Reviews

Fight Night (Unicorn Theatre)

With the campaign for the next General Election in full swing, Belgian company Ontroerend Goed bring their Edinburgh hit to the Tooley Street venue

Winston Churchill nailed it: "Democracy is the worst form of government, except for all those other forms that have been tried from time to time." Don’t we just know it in 2015? On a night when the incumbent Prime Minister opted out of a public election debate – the gall of that, ladies and gentlemen – Belgian experimentalists Ontroerend Goed showed democracy for the manipulative and manipulable sham it is.

Fight Night was first seen in Edinburgh two years ago. It gives audience members a voting device and puts five actors through an onstage election that sits somewhere between a parliamentary process and a television talent show. It feels a lot more pointed now – after two more years of coalition government, with four more parties vying for some sort of power and a two-party system that just doesn’t work. Chuck in big business, bacon butties and Russell Brand and Fight Night looks like its punching down.

The show nibbles away at democracy. It takes a bite out of it here, then another bite there. Our first vote is on first impressions: five outfits, five bodies, five faces – eyes closed. I can’t have been the only one voting on attraction alone – but suddenly there’s an underdog, who, positioning himself as such in a pleading speech, soars up the rankings in the next round. There are regular evictions, with losers leaving the stage and the process.

Along the way, there are coalition talks that directly defy our decisions and candidates that retire from the race. Our host – a slick-suited smooth-talker – has a huge amount of sway: choosing who gets the mic, what questions they answer, and how they’re introduced. At one point, he steps into the fray as a candidate himself. (Note to Paxman, the electorate did not like that…) The whole process is fickle and superficial: a candidate trots out an all-out racist statement one round, only to say something perfectly reasonable and so storm the next.
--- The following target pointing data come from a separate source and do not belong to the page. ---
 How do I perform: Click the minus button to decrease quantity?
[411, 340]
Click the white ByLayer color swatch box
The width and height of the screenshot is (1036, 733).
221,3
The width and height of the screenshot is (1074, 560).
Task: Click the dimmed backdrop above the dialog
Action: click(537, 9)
Behind that, though, is a mistrust of a massive fundamental: that majority opinion rules supreme. "We’re the smallest group," one candidate speechifies, "but does that make us less important?" Time and again, the smallest groups outweigh the largest. It all comes down to how you cut it.

Fight Night makes its point and it makes it well. It’s a sustained, reasoned case, but it’s hardly thrilling theatre. It’s too forensic for that, too all-on-the-surface. Half-way through it starts to bare its teeth, testing us with unpalatable truths, only to return to an anodyne smile. All the while, it’s caught between playing the game it sets up for real and sticking to a script to ensure its point lands.

What happens, though, when you buck the broken system? There’s a rally, late on, for a Brand-style protest – to hand in our devices – then a call to occupy the stage, and, for a moment, there’s the possibility of something else, of derailing the event to find our own ending. To Winston Churchill we might reply: What about all those forms of government we’ve not yet tried?

Fight Night runs at the Unicorn Theatre until 3rd May.